Ainsi fut fait pour son époux. Mina avait le champ libre pour chasser la bite bien raide des canailles. Et comme cageole c'est une experte pour dénicher les bons gros zobs bien juteux comme elle aime. Rien n'est plus désaltérant que de la bonne coulure de mâle.
Et c'est ainsi qu'elle a découvert Alberto qui l'a prise de suite sous un porche dans une rue bondée. Être baisee et enculee au vu de tous, l'extase totale....une flaque de jouissance aux pieds de Mina qui n'avait pu retenir les grandes eaux. Alberto avait vite rejoint le lit conjugal et le mari Stern de la Stern and CO , la chambre de bonne. Une de ses occupations était le nettoyage de la chatte et.du cul de mina avec la langue et le cocu adorait faire cela.

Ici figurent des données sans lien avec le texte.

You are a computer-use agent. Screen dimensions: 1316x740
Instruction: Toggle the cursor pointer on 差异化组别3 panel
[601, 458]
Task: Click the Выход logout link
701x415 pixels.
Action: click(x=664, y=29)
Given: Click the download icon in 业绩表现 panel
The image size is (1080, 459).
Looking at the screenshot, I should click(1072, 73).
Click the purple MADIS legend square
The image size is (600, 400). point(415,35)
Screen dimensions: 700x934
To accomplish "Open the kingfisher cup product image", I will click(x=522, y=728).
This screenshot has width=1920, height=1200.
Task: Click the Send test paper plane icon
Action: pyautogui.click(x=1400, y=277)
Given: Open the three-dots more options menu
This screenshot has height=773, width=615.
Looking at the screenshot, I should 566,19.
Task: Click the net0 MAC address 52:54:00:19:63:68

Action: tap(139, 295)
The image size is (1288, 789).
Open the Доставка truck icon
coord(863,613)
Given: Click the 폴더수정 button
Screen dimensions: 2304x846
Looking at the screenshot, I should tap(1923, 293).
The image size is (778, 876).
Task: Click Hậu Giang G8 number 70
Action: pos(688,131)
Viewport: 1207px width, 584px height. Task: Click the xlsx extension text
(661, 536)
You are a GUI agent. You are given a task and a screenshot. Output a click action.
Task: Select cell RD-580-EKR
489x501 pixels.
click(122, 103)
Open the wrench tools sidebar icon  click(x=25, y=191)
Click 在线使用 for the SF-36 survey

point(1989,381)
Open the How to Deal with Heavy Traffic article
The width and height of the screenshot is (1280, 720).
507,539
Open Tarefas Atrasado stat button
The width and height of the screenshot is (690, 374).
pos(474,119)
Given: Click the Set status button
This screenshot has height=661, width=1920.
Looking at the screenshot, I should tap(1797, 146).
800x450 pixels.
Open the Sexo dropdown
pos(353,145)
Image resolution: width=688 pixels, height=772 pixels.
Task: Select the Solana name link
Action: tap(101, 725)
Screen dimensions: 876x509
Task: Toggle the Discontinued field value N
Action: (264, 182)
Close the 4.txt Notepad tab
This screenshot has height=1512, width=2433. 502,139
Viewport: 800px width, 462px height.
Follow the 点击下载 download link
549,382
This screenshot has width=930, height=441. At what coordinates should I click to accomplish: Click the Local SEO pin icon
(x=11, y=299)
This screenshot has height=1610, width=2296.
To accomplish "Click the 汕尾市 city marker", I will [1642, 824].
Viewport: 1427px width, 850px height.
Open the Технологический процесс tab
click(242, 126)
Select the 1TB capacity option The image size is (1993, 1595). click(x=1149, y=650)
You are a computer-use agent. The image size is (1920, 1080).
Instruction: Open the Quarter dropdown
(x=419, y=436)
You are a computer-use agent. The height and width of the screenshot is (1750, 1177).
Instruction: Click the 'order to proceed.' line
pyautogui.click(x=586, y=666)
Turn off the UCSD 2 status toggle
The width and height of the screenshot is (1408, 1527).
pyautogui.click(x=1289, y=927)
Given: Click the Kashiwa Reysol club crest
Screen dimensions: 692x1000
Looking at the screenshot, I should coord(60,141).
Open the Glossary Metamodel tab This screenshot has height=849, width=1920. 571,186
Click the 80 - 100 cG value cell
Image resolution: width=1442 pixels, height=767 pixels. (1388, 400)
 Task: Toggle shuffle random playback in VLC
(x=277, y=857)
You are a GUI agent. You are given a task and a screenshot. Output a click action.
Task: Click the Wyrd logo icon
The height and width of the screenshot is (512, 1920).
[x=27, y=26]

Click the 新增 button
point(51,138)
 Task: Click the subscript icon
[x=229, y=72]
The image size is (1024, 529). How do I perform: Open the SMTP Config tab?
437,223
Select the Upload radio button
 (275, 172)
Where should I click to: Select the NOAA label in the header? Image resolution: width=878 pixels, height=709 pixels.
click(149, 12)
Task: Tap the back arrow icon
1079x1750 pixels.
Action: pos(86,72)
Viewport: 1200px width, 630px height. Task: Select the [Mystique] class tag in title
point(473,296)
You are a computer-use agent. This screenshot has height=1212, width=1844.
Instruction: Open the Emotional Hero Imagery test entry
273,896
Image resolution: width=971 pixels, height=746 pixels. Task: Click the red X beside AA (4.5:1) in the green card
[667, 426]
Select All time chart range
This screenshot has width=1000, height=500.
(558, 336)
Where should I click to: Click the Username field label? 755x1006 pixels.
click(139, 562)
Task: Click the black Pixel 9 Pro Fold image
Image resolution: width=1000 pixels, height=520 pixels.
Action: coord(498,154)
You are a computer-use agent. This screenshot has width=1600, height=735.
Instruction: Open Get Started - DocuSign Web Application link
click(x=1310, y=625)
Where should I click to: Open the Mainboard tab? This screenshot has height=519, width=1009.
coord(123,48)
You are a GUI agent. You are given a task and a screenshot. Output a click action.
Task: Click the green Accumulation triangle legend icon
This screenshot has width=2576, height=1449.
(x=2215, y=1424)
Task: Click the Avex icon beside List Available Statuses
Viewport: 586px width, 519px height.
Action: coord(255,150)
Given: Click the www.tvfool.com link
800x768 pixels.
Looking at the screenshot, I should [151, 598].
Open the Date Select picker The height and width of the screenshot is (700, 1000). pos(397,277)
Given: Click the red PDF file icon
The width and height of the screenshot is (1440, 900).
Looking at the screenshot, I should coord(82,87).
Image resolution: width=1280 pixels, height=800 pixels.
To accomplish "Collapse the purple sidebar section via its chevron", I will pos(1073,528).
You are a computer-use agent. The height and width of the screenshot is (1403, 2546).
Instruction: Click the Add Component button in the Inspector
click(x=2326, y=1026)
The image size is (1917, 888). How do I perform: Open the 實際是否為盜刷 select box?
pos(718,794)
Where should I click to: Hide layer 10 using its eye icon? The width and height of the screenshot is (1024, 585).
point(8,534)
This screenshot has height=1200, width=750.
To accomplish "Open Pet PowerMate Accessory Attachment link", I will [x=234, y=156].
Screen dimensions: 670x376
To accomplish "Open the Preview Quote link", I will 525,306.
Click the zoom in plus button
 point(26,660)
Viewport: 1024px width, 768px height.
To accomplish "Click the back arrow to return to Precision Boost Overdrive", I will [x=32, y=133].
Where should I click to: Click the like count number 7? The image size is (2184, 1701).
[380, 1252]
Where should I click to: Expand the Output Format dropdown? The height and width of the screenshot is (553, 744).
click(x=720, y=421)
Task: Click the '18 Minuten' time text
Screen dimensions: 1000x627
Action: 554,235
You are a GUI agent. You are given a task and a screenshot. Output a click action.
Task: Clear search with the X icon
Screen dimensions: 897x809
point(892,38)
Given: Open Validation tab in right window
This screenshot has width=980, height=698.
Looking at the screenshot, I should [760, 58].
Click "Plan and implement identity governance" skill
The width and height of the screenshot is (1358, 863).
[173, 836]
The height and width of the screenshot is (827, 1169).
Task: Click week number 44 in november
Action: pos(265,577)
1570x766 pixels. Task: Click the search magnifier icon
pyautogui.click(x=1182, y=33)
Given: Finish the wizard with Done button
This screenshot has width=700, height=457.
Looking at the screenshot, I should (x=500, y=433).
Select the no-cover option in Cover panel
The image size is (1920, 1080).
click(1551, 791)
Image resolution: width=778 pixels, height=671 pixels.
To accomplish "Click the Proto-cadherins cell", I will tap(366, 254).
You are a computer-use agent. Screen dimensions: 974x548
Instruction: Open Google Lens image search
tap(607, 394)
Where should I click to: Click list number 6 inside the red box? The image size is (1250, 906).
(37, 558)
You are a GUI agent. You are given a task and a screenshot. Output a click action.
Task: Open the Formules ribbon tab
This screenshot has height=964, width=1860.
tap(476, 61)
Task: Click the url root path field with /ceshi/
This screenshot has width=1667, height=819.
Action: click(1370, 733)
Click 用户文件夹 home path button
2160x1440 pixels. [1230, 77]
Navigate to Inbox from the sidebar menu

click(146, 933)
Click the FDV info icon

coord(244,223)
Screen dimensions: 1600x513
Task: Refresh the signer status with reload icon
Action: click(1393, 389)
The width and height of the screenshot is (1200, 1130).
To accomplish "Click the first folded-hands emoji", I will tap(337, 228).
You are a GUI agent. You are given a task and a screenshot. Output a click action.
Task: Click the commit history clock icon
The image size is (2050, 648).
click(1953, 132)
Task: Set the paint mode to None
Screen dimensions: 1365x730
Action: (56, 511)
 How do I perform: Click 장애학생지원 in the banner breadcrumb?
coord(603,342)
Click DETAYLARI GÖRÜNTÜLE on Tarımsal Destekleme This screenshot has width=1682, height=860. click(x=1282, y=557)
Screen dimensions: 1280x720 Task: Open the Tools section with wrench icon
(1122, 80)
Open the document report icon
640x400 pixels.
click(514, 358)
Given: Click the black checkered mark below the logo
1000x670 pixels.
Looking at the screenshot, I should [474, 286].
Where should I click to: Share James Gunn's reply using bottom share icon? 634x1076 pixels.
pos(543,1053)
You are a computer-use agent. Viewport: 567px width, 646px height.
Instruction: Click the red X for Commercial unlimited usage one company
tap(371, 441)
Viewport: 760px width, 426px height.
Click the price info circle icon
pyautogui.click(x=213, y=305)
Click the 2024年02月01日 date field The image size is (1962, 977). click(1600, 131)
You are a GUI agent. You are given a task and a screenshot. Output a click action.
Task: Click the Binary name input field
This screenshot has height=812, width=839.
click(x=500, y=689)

Alberto se faisait grassement payer. 500 euros le coup de bite, tous frais en sus et mina rackait avec plaisir. Un vrai marteau piqueur son Alberto. Putain que c'était jouissif. Se taper une pute mâle bien montée, C'est cela le vrai luxe pensait mina. Et forcer son.epoux cocu à venir la nettoyer avec la langue, le pied total.
Une jouissance de véritable patronne qui savait gérer les bourses.